FROM ruby:${RUBY_VER}
WORKDIR /home/repository/src
ADD src /home/repository/src
ADD ${ENV_FILE_DIR}/.env .
RUN bundle install
CMD bundle exec foreman start
こうすれば、docker build 時に
docker build ./ \ --build-arg RUBY_VER=2.6.1 \ --build-arg ENV_FILE_DIR=/data/sample_app -t sample_app:latest
と指定して、任意のディレクトリの .env ファイルを置けるかと思ってました。
しかしそんなことはなく、2 つの誤りがありました。
1. ARG は FROM の後に宣言する
ARG を FROM の前に書いていいのは、FROM のタグ指定などの時のみで、
基本的に ARG は FROM のあとで宣言 します。
そうしないと、この ARG 宣言は無効化され、
${ENV_FILE_DIR} の値は空文字となります。
つまり、以下の順序で書くのが正解でした。
ARG RUBY_VER="latest"
FROM ruby:${RUBY_VER}
ARG ENV_FILE_DIR="."
WORKDIR /home/repository/src
ADD src /home/repository/src
ADD ${ENV_FILE_DIR}/.env .
RUN bundle install
CMD bundle exec foreman start
Dockerfile において ADD のソース指定が ./.env と /.env のとき実質同じファイルを指すために、
エラーが出ることもなかったので、このバグを作ってしまっていることになかなか気付けず苦労しました。

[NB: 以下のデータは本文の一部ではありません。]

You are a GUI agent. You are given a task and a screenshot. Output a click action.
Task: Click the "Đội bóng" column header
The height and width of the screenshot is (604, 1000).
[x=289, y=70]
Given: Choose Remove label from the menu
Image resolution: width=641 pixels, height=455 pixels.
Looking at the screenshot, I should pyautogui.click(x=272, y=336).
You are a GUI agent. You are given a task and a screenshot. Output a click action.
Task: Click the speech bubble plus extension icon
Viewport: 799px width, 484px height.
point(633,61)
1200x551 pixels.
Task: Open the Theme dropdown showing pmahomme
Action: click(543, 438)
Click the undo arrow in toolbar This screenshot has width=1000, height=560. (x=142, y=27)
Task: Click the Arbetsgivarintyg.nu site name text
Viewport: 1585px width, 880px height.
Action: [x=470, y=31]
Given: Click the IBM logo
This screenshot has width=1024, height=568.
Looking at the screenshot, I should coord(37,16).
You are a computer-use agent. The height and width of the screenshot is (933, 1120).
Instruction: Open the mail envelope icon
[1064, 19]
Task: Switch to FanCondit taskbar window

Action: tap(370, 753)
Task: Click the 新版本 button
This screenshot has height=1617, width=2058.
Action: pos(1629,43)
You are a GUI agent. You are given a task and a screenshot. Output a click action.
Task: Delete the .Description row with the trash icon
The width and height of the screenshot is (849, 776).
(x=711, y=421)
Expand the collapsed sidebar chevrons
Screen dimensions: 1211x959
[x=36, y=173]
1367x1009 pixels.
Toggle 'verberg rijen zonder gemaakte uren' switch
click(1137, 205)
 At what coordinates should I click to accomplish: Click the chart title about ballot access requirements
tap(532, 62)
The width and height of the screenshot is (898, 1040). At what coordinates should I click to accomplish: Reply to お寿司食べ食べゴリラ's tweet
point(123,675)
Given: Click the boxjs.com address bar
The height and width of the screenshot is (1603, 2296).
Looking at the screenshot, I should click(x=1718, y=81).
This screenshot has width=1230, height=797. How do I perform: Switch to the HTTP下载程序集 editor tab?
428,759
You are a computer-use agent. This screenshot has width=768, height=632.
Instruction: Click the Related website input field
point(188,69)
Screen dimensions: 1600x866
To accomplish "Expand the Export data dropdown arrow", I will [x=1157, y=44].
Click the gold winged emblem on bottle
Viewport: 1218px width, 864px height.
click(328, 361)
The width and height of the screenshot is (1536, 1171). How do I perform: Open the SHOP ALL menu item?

あまりにわからなくて RUN echo ${ENV_FILE_DIR} を挟んでみたら出力がなかったので気付けました……。
2. ADD や COPY で使えるソースは特定ディレクトリ以下
この stack overflow での回答で触れられているように、
docker build 実行時のPATH以下のディレクトリにあるファイルしか参照できません。
docker build の help に
Usage: docker build [OPTIONS] PATH | URL | -
とありますが、 このPATHディレクトリが、ADDやCOPYでのルートディレクトリ として扱われます。
先ほどの 1. で
ADD のソース指定が
./.envと/.envのとき実質同じファイルを指す
と書いたのはそういうことです。
たいていの場合、Dockerfile のあるディレクトリで docker build をおこなうでしょうから、
大雑把な表現をするなら、Dockerfile のあるディレクトリ以下のファイルのみがソース対象になりえるとも言えます。
なお、この話は公式ドキュメント上でも
The
<src>path must be inside the context of the build; you cannotADD ../something /something, because the first step of adocker buildis to send the context directory (and subdirectories) to the docker daemon.
と触れられていますので、build’s context の話と合わせて読むと良いかと思います。